Copy the material starting at the line that contains "View the 38" and ending with the line that contains "pyautogui.click(x=68, y=205)", swapping "Learn More" for "Sign Up" and leaving everything else as it is.

begin Exercise material

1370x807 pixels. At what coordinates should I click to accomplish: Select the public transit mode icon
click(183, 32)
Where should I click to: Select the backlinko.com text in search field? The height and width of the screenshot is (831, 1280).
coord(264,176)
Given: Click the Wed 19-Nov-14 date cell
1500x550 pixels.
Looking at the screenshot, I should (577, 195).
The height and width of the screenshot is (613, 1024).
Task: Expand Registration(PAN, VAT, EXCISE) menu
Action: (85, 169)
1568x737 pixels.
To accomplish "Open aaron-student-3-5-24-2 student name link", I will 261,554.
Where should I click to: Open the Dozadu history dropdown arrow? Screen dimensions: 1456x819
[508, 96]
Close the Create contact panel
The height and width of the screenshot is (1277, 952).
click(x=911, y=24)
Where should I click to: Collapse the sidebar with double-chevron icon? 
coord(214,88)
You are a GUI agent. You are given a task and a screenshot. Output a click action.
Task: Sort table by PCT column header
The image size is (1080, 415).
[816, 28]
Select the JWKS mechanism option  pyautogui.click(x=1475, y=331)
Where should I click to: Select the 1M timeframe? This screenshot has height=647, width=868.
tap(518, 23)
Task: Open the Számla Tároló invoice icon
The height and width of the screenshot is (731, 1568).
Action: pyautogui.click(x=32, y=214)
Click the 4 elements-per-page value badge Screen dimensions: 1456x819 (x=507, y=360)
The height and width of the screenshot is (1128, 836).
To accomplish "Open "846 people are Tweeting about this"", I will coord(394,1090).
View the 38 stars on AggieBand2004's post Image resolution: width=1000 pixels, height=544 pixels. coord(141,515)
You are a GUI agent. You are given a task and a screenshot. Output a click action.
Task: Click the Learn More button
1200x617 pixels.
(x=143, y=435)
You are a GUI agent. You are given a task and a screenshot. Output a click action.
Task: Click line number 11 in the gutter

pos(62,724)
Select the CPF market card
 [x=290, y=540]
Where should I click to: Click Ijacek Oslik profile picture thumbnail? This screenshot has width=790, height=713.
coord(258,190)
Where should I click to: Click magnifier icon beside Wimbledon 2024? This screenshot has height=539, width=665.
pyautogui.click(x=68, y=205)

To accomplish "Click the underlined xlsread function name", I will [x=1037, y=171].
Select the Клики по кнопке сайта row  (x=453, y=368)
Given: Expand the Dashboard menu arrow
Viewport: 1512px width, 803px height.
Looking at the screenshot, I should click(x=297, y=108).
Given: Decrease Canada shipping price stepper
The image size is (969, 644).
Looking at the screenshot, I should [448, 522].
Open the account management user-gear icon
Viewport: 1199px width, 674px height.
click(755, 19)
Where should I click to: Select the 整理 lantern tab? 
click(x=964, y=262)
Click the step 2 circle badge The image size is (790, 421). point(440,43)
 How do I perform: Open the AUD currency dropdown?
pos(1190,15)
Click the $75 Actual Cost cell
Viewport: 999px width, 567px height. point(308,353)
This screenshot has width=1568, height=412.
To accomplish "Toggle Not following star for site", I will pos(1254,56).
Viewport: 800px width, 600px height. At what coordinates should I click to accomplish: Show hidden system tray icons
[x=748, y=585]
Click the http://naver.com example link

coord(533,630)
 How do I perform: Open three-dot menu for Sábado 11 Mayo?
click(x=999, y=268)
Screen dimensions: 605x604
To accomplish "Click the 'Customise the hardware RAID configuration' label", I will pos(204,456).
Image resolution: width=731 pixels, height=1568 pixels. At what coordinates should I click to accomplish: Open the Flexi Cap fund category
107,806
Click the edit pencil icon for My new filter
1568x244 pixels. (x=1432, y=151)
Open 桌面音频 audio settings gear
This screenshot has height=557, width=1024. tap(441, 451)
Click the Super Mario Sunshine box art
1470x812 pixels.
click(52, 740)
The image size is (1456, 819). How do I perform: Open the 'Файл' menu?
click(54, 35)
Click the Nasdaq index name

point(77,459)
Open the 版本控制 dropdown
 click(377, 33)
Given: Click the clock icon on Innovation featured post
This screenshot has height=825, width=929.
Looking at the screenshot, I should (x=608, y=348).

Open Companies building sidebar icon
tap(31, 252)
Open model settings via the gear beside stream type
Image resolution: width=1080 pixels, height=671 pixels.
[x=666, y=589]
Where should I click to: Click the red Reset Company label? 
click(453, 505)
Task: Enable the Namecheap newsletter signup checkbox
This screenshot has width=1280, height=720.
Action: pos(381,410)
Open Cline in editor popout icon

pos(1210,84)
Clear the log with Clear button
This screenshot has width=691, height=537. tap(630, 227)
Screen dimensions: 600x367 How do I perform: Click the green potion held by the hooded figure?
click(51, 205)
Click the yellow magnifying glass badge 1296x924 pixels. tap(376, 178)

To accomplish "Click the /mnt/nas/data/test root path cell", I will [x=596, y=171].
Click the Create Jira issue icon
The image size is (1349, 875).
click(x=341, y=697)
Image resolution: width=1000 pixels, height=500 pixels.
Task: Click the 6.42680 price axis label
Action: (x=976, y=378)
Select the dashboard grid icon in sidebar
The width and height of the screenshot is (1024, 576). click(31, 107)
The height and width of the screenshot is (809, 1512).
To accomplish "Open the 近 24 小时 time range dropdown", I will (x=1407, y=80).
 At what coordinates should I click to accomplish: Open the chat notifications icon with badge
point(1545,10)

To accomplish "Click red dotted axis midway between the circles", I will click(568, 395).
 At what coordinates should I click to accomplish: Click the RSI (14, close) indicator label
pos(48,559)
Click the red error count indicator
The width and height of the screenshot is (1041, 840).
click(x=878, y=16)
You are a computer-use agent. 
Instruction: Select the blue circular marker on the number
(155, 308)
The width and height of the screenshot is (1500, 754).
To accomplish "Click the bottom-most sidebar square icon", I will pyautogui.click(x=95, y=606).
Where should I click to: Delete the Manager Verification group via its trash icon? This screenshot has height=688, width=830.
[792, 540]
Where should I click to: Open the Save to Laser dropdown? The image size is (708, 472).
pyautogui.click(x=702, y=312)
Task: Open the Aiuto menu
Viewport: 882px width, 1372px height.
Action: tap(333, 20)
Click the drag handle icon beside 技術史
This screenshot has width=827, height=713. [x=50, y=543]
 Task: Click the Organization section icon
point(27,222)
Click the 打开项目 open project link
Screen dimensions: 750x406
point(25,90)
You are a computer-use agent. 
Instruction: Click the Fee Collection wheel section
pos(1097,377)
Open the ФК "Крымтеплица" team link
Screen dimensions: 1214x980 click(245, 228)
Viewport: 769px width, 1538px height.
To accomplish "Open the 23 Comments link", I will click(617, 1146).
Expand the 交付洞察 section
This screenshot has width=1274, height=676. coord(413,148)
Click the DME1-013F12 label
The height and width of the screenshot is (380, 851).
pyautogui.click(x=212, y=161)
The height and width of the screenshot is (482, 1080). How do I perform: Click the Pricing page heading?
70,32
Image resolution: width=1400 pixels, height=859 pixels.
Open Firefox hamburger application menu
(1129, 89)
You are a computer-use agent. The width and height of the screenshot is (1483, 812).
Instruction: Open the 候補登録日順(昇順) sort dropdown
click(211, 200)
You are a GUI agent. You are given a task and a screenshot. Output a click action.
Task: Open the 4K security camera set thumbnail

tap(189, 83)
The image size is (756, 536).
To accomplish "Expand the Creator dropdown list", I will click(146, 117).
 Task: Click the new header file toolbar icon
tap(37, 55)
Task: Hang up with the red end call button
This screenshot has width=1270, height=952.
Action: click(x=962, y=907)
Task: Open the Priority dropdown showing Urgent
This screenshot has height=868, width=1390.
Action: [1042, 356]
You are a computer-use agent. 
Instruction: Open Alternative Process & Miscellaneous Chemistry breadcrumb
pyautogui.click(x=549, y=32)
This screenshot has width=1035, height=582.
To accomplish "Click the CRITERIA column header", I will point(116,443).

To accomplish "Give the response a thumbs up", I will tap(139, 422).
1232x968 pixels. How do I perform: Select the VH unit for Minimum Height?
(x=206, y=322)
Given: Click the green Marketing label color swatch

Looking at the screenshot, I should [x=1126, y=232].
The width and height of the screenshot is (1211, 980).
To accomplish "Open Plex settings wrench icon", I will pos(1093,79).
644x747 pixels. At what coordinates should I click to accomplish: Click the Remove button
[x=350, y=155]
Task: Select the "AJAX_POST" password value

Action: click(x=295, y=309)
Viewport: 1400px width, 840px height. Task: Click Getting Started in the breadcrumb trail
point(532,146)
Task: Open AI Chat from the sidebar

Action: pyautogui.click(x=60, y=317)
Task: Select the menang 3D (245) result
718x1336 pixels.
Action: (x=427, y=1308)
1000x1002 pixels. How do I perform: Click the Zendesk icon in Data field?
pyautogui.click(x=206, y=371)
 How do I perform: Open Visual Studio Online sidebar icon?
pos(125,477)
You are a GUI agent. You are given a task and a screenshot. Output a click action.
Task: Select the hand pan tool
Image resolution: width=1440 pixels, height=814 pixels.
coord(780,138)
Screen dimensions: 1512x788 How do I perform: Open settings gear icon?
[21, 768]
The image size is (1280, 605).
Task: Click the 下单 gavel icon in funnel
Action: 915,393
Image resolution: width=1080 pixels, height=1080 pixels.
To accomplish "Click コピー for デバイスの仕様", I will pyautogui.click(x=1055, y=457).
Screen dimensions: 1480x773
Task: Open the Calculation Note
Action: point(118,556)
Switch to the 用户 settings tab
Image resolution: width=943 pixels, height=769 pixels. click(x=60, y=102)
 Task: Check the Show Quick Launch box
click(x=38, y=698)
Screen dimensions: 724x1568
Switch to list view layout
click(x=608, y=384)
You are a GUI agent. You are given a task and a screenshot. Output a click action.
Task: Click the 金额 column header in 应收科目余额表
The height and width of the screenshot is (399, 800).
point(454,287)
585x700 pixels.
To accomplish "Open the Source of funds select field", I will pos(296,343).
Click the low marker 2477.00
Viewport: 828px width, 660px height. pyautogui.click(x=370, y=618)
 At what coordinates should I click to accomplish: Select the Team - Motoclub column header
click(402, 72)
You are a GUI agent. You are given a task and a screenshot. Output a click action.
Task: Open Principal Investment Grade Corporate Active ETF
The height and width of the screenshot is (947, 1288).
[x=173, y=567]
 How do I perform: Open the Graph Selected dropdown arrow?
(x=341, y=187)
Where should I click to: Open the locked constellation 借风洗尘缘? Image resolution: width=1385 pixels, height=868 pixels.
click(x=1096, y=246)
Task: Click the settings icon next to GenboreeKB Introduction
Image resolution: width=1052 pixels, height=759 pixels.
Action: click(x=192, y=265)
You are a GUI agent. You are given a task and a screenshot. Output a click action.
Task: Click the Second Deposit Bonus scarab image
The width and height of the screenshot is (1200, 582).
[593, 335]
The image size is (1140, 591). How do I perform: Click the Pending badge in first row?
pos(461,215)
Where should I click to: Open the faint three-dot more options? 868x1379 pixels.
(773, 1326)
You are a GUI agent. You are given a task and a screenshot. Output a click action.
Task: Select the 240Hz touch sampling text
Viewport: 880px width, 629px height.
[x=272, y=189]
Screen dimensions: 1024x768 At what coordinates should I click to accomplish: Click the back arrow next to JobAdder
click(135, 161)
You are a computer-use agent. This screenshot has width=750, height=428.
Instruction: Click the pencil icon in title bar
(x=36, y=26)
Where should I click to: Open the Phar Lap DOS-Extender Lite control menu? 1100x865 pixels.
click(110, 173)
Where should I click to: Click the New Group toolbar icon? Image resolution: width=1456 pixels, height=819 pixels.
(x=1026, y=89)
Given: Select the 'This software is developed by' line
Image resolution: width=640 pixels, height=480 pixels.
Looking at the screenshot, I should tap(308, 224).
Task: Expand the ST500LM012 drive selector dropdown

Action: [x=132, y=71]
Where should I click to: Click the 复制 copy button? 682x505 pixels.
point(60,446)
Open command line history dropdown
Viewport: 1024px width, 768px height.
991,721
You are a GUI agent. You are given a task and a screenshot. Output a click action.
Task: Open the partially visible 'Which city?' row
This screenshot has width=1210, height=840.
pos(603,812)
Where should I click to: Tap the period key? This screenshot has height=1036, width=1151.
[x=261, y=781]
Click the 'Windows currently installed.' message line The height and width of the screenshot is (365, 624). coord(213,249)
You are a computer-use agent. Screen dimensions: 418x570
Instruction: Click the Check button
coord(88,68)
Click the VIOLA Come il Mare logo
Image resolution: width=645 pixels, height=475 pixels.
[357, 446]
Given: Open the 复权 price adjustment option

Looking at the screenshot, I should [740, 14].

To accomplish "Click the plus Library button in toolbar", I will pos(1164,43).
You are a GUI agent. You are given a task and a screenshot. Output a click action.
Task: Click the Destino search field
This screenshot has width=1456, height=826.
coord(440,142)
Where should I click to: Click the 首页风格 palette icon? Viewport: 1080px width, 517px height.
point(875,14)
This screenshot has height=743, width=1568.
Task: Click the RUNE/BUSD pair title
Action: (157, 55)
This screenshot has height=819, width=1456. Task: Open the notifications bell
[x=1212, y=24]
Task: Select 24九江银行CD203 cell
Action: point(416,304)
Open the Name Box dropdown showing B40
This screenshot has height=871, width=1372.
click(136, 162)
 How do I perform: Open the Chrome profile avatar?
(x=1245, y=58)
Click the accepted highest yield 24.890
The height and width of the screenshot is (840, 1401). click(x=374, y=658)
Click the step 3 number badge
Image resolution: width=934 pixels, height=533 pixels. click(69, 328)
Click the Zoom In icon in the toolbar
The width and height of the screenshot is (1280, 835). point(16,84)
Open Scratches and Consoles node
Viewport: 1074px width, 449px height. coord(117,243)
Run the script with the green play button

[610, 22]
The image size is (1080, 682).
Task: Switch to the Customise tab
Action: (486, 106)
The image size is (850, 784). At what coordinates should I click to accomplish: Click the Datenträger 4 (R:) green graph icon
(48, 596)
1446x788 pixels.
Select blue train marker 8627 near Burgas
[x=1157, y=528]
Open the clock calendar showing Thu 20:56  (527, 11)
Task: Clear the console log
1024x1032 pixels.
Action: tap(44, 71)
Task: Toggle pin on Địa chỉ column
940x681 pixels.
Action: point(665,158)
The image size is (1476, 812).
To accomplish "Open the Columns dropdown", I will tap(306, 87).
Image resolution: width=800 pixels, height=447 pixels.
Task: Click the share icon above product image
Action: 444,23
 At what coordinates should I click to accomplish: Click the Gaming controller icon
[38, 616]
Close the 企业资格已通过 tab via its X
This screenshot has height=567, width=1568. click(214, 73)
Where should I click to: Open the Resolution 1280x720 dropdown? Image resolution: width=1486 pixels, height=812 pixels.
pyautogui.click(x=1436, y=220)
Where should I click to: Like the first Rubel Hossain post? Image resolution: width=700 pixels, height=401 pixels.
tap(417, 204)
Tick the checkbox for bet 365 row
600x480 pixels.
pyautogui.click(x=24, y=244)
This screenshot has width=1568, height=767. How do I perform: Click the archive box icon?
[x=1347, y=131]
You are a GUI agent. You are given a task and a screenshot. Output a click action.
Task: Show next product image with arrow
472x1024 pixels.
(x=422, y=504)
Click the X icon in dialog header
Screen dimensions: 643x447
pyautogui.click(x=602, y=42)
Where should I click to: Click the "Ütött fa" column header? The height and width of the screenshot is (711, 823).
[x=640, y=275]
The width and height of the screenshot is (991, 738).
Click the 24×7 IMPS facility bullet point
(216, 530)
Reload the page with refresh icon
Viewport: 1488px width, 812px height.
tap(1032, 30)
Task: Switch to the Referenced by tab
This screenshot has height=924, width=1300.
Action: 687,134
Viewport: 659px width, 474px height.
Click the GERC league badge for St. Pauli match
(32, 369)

end Exercise material

» Answer:
View the 38 stars on AggieBand2004's post Image resolution: width=1000 pixels, height=544 pixels. coord(141,515)
You are a GUI agent. You are given a task and a screenshot. Output a click action.
Task: Click the Sign Up button
1200x617 pixels.
(x=143, y=435)
You are a GUI agent. You are given a task and a screenshot. Output a click action.
Task: Click line number 11 in the gutter

pos(62,724)
Select the CPF market card
 [x=290, y=540]
Where should I click to: Click Ijacek Oslik profile picture thumbnail? This screenshot has width=790, height=713.
coord(258,190)
Where should I click to: Click magnifier icon beside Wimbledon 2024? This screenshot has height=539, width=665.
pyautogui.click(x=68, y=205)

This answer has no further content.